Hal and Amanda finished their breakfast and they all went outside. In the fresh mountain air of the new day, Procyon beamed down at them out of a cloudless sky and the temperature was rising with that swiftness that promised a warm, if not hot, afternoon. "Come to think of it," said Amanda, with a glance at the sky, "have you had a solar radiation shot in the past three years, Hal? Because Procyon's not like Sol-- "I'm up to date," said Hal. He glanced at her exposed arms and legs, normally so pale, that were now a smooth, light tan. "How about yourself? You look as if you might be letting the local star get to you." "Oh, I'm up to date, too," said Amanda. "I wouldn't slip up on that. It's just that I'd stand out like a bright light among all these Exotics if I'd stayed my usual skin color. So I amended it, to help me fit in."

Ahead of them, the circle was moving as it had been the evening before, and Hal now particularly took note of the small cluster of men and women off to one side, who were obviously the waiters. There were no more than half a dozen or so of them. "Do those in the circle deliberately cut their time short, if they see a lot of people waiting?" Hal asked. "They could, of course," said Amid. "But I don't think it happens very often. Once in the circle and once in the proper frame of mind, you see what's going on around you but it doesn't seem to have much, if any, importance - I can tell you that from personal experience. I think we've got one or two in the waiting group there, though, that are just out here to see you. "
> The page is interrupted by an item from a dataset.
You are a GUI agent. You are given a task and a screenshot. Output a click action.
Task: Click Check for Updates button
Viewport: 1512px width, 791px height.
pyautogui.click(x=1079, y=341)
They had been walking toward the circle as they talked. "You're sure word of who I am hasn't been mentioned?" "I'd be the first one any of the people here would come and tell, if they thought you were who you are," said Amid. "Some may have seen a picture of you, but if so, since you haven't been announced, they're doing the polite thing and keeping it to themselves. " "A picture of me?" "Yes," said Amid. "It's been spread all over the Younger Worlds as part of the Others' propaganda against Earth. I don't mean they've published it separately. But there've been references, of course, to you, Ajela, Rukh and some other people, as charges against them were publicly made. Not you so far, Amanda, by the way." "Good," murmured Amanda. "I'd just as soon my picture wasn't too welI known." "Yes. But I'm afraid, in your case, Hal," said Amid, "there's a whole generation of children on the Younger Worlds growing up who're being taught to spit after saying your name. You're supposed to be the evil sorcerer crouched spiderlike in your lair in the Final Encyclopedia, cooking up evil things for good people on all the Younger Worlds."
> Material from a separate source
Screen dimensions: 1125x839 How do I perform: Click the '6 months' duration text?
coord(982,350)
They had joined the waiting group by the time Amid had finished saying this, all of the people in the group, with typical Exotic politeness, avoided looking directly at Hal and Amanda, or in any way appearing to attract the attention of the newcomers. As those walking passed, Hal had time to notice individuals. There was a drinking water fountain just beyond the far end of the circle, and three small buildings that were obviously personal waste-disposal units for the walkers. "Three?" Hal asked Amid, pointing at them. "Yes. Oh, I see what you mean," Amid laughed. "No, it's not that we've got three sexes around here, but you'll find when you get in the circle that you don't think of stopping for anything until something reminds you. Then you may be in a hurry. What we've found that tends to happen here is that someone will make a comfort stop and inadvertently set off what you might call a chain reaction. Jathed would have sneered at such niceties as drinking fountains and chemical waste-disposal units here, but my brother thought otherwise - by the way, there's Old Man turning the far corner, now."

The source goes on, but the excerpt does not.